> **Problem to solve**
Repeat, word for word and with nothing added, each line from the one containing "Task: Minimize the Follow TCP Stream window" to the final line of the data, keeping both ends. Pictures are not part of the copy.

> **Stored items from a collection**
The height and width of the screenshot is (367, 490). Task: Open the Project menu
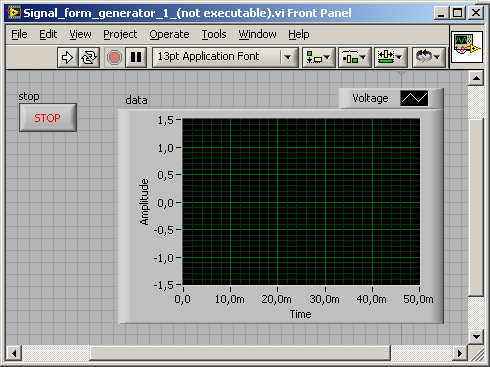(x=120, y=34)
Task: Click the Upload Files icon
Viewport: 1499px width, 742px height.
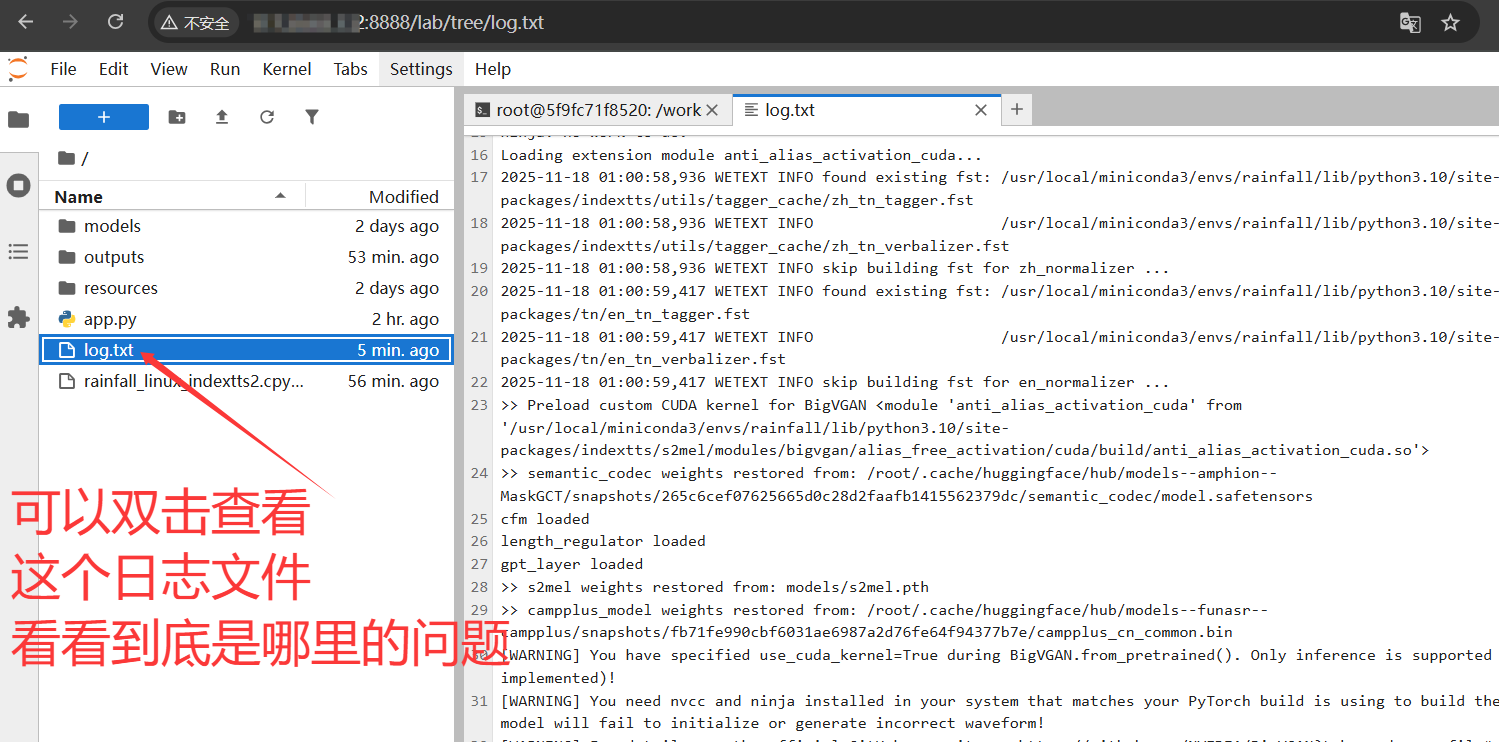Action: [222, 117]
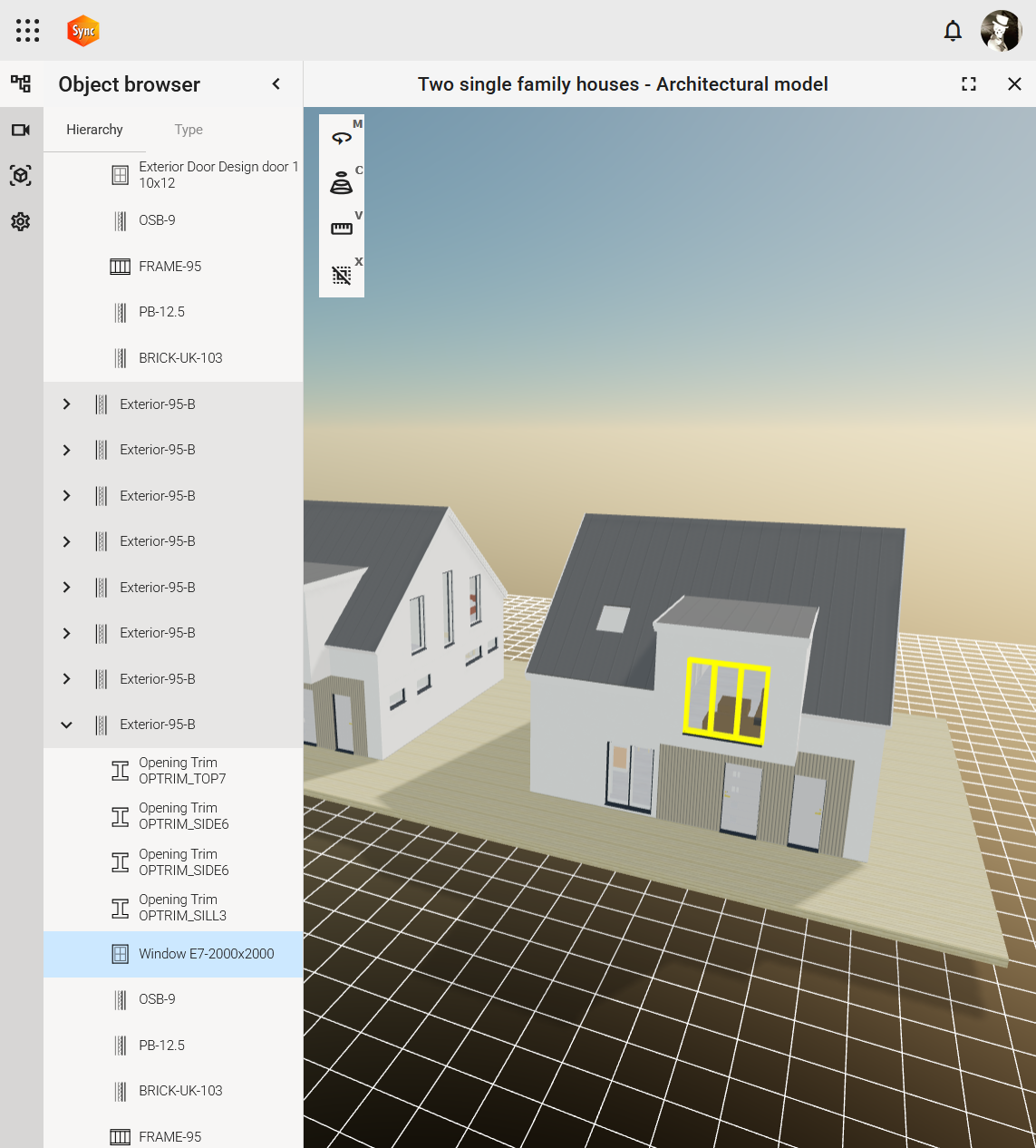Switch to the Type tab

pos(189,130)
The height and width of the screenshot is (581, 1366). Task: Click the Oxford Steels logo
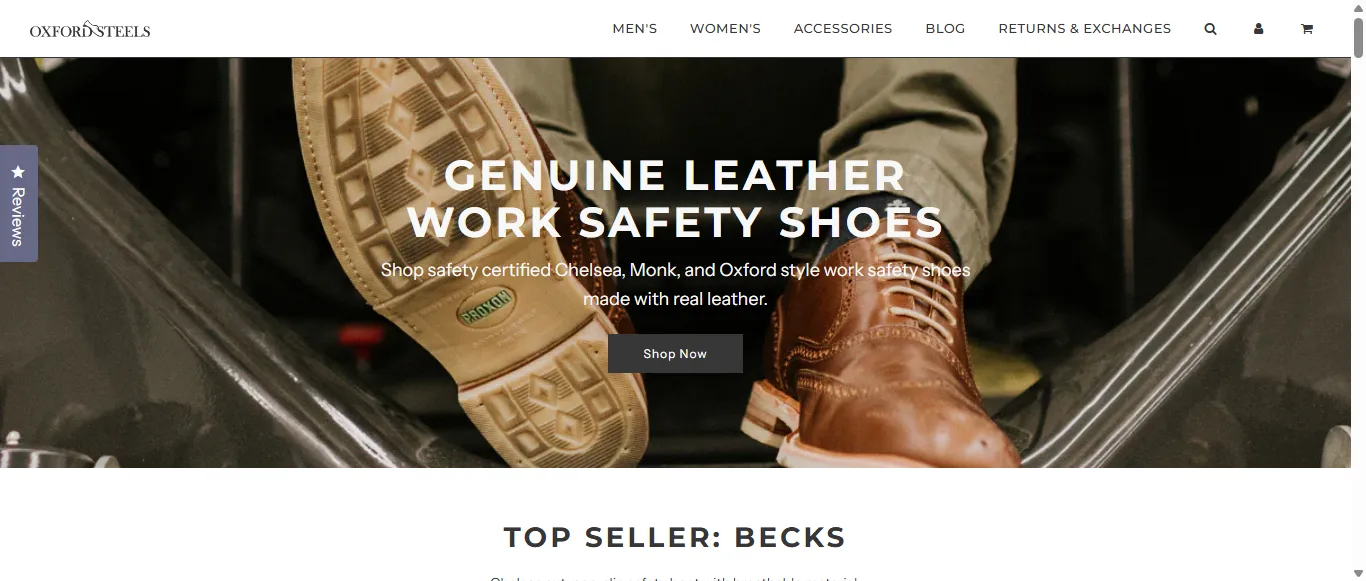[90, 30]
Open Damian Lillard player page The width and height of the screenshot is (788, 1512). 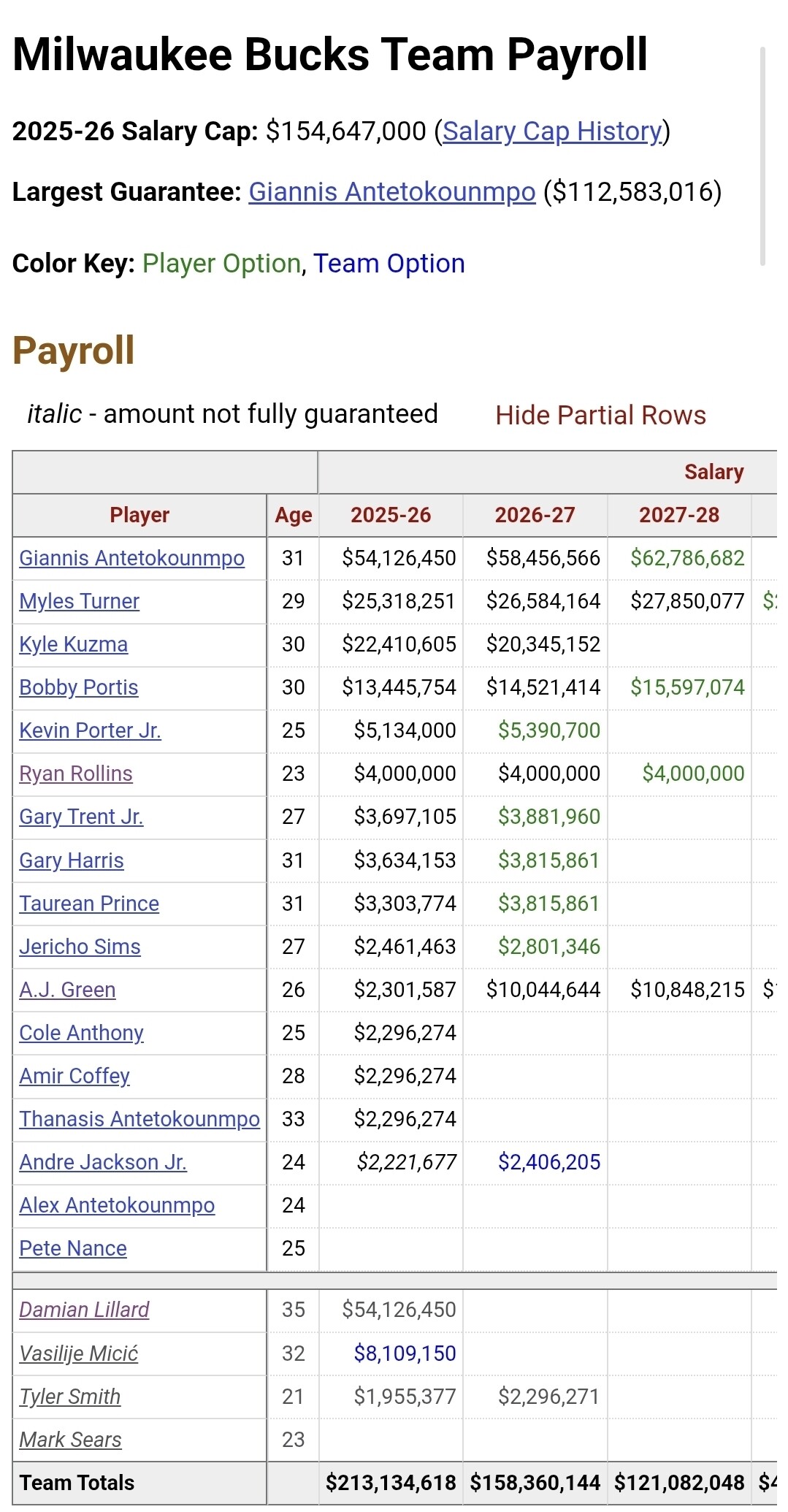point(84,1310)
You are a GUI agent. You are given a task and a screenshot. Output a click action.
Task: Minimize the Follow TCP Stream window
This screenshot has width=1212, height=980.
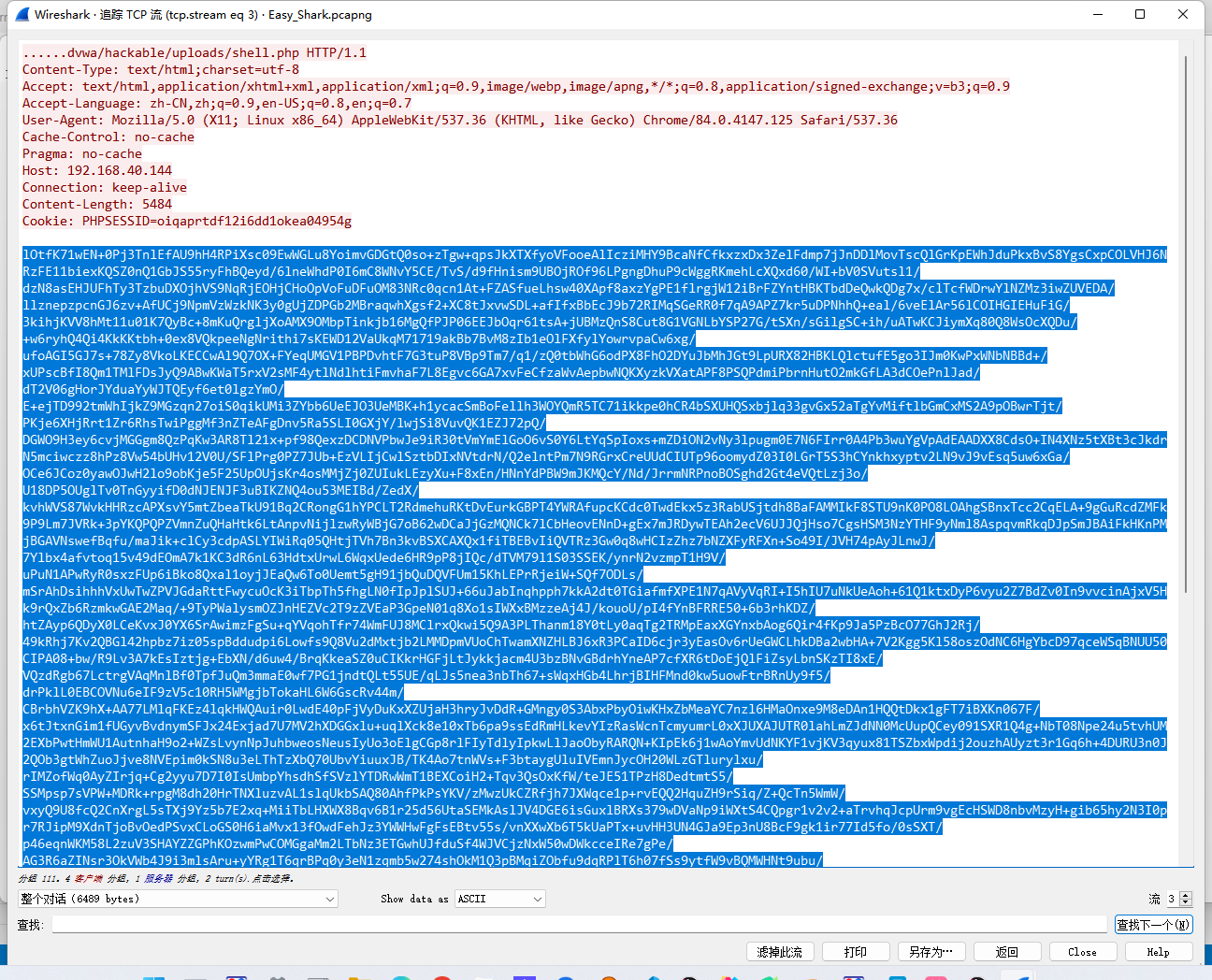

> **Exercise answer**
Task: Minimize the Follow TCP Stream window
This screenshot has width=1212, height=980.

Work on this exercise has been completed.